What is the best method for tightly controlling accuracy in your design?

Step 1. Determine the scope of the problem

  1. Start with defining what you need to control (i.e. what output, what variable).
  2. Then proceed to work out the flow of that output from beginning to end. Basically form a block diagram of components/stages/circuits.
  3. For each stage identify the sources of error or perturbations for each.
  4. Form functions (even if qualitative) for each stage. Each stage output should have all inputs, desired and undesired, as an input. The final output should be a function of all the other stages. Each of these is a part of the output function. An error in these is an error in the output.
  5. Quantize these variables and determine which have a greater impact on the output. Now we are in a position to control the output.

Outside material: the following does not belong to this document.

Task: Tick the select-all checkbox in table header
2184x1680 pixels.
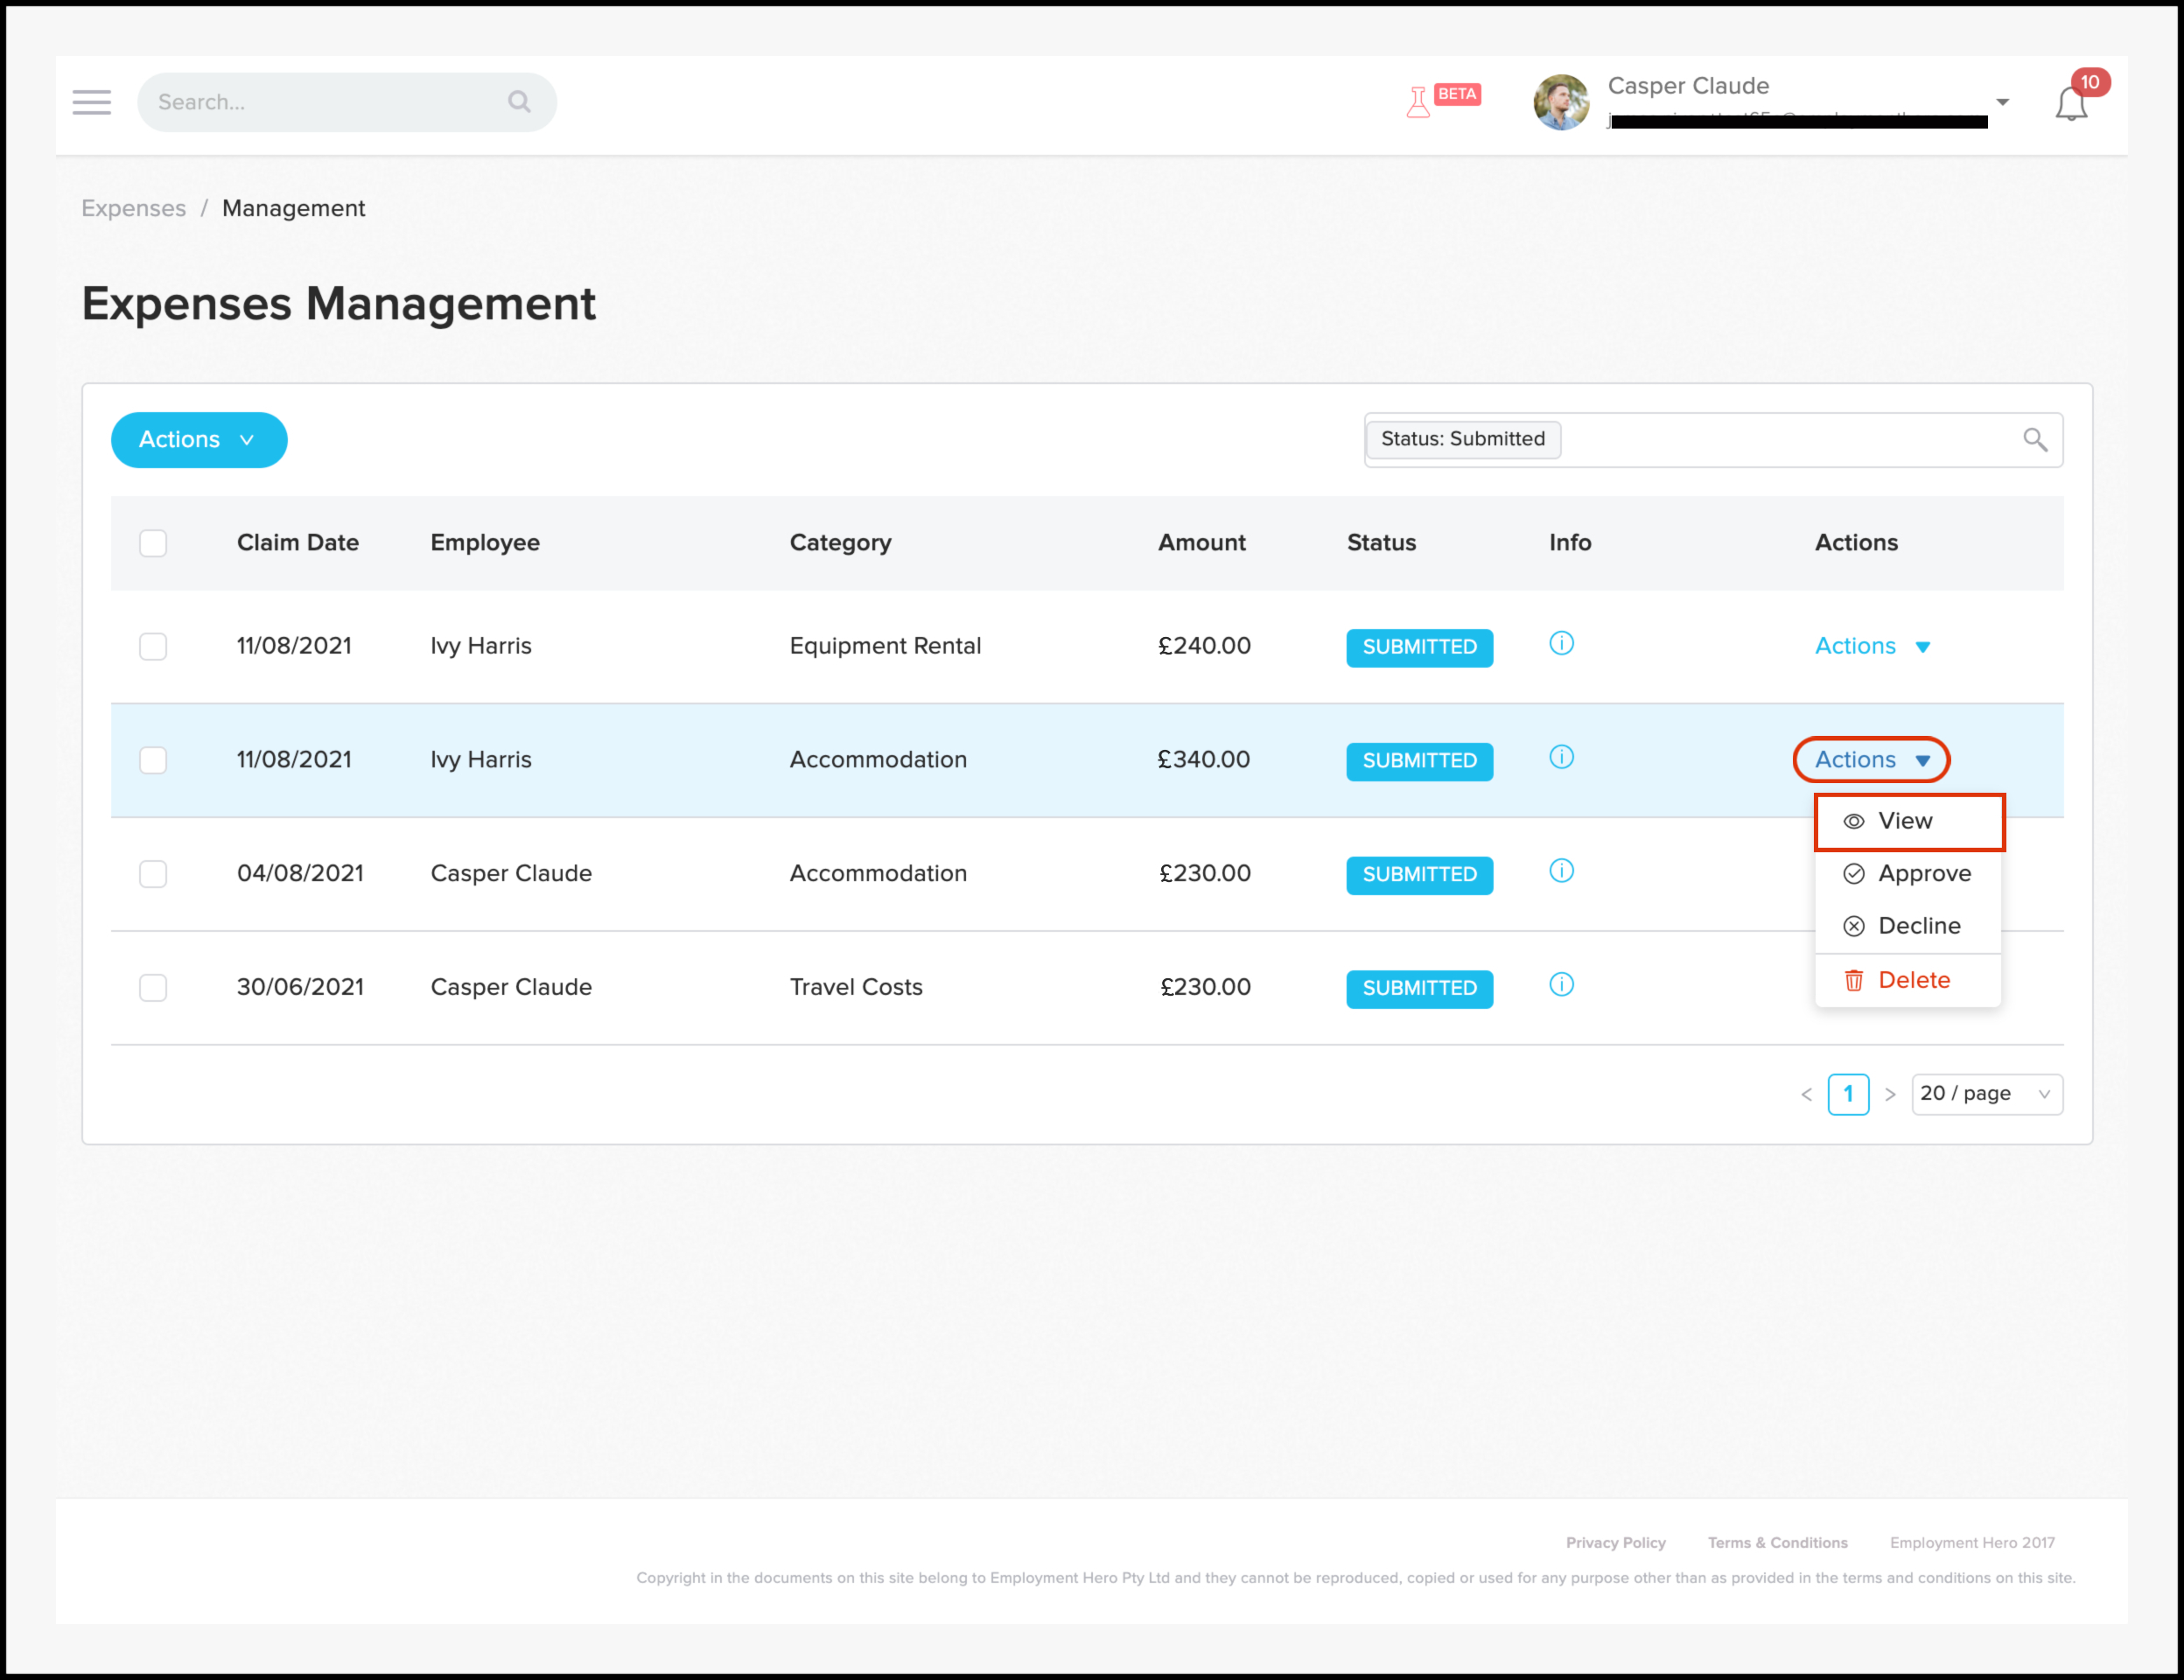Action: coord(153,543)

Step 2. Design out the variation

  1. Don't black box the design. Brainstorm different solutions/technologies to see which is a better fit. A more sophisticated design that has feedback loops or other techniques will make the design less susceptible to environmental change.
  2. Choose individual components that are less susceptible to environmental change.
  3. If that isn't possible then control the environment (e.g. temperature control, etc)
  4. Your last hedge is calibration. Calibration is allowing error and compensating for it after the fact. If you can measure the real response to the worst environmental variables and introduce compensation in your circuit / software / hardware you can offset the effects.